On June 9, Prannoy Roy stood at a lectern in front of a crowd of journalists at the Press Club of India in New Delhi. The journalists had gathered to protest against the recent raids on NDTV, India’s oldest TV news channel, by the Central Bureau of Investigation.
“They’re trying to tell us we can suppress you even if you have done nothing wrong … and to be clear, that is a signal for the entire free press of India,” he told his audience. Roy, who co-founded the channel with his wife Radhika, had seen their own home raided in an investigation into bank fraud charges which he dismissed as “ridiculous, concocted”.
U Oo Hla Saw, an ANP member of the Lower House for Mrauk-U, speaks at the protest and urges the international community to help end the internet suspension. Photos: Nyan Zay Htet
The NDTV raids follow a busy year and a half for Indian free speech activists. In February, finance minister Arun Jaitley drew a sharp rebuke from liberal onlookers and critics of the ruling Bharatiya Janata Party (BJP) when he argued that freedom of expression should be subordinate to upholding the sovereignty of the country.
Jaitley, speaking at the London School of Economics (LSE), had been asked to comment on the term “antinational”, recently hurled at left-wing students during bloody clashes at Ramjas College in New Delhi. There, a two-day seminar had been derailed when members of the ABVP, a right-wing student group linked to the BJP, grew violent to mark their displeasure at some of the speakers in the programme.
The ABVP objected particularly to the scheduled presence of left-wing student leader and PhD candidate Umar Khalid. A year earlier, Khalid had been branded “antinational” by political opponents and right-wing media personalities and had spent close to a month in jail after being arrested on colonial-era sedition charges for participating in an event commemorating the 2013 execution of Kashmiri separatist Afzal Guru.
Attacks on free speech
Khalid is clear: the government is “criminalising very normal political activity as seditious”, he tells Al Jazeera. He is among the many activists, journalists, lawyers and academics who are concerned that threats to freedom of speech and the press have intensified since the BJP government of Narendra Modi took office, and that new forms of censorship are proliferating.
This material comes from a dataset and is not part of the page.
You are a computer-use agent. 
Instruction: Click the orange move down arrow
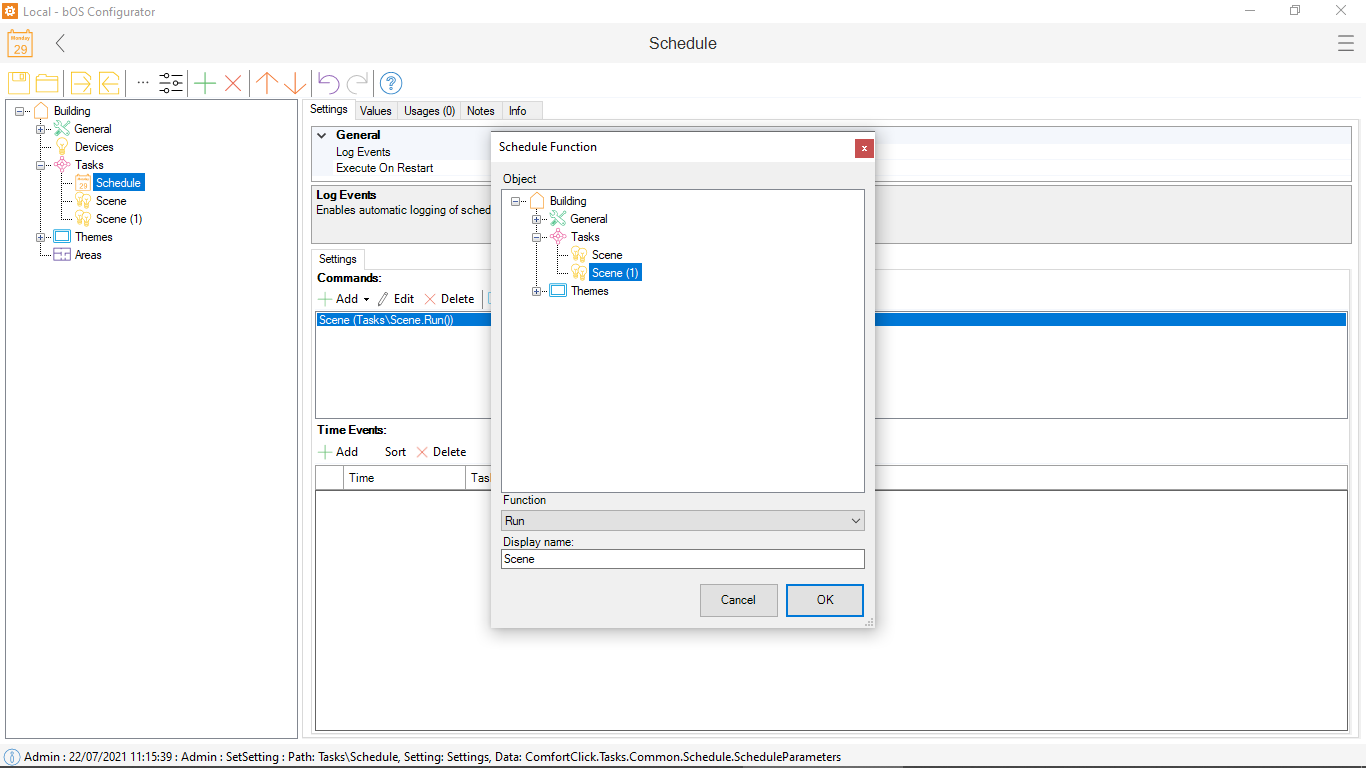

In the 2017 World Press Freedom Index, India sank three places to position 136 (“least free”). The 2017 India Freedom Report, published in May by media watchdog The Hoot, spoke of “an overall sense of shrinking liberty not experienced in recent years”. It counted 54 reported attacks on journalists, at least three cases of television news channels being banned, 45 internet shutdowns and 45 sedition cases against individuals and groups between January 2016 and April 2017.
Chhattisgarh has been one of several major flashpoints. Arrests, death threats and even alleged torture of journalists, human rights activists and lawyers by agencies of the central Indian state created what a 2016 Amnesty International report called a “near total information blackout”. The state is the epicentre of a decades-old Naxalite-Maoist insurgency and its security forces have a reputation for violent excess. Under the Chhattisgarh Special Public Security Act, they also have broader powers of arrest than their counterparts in many other parts of India.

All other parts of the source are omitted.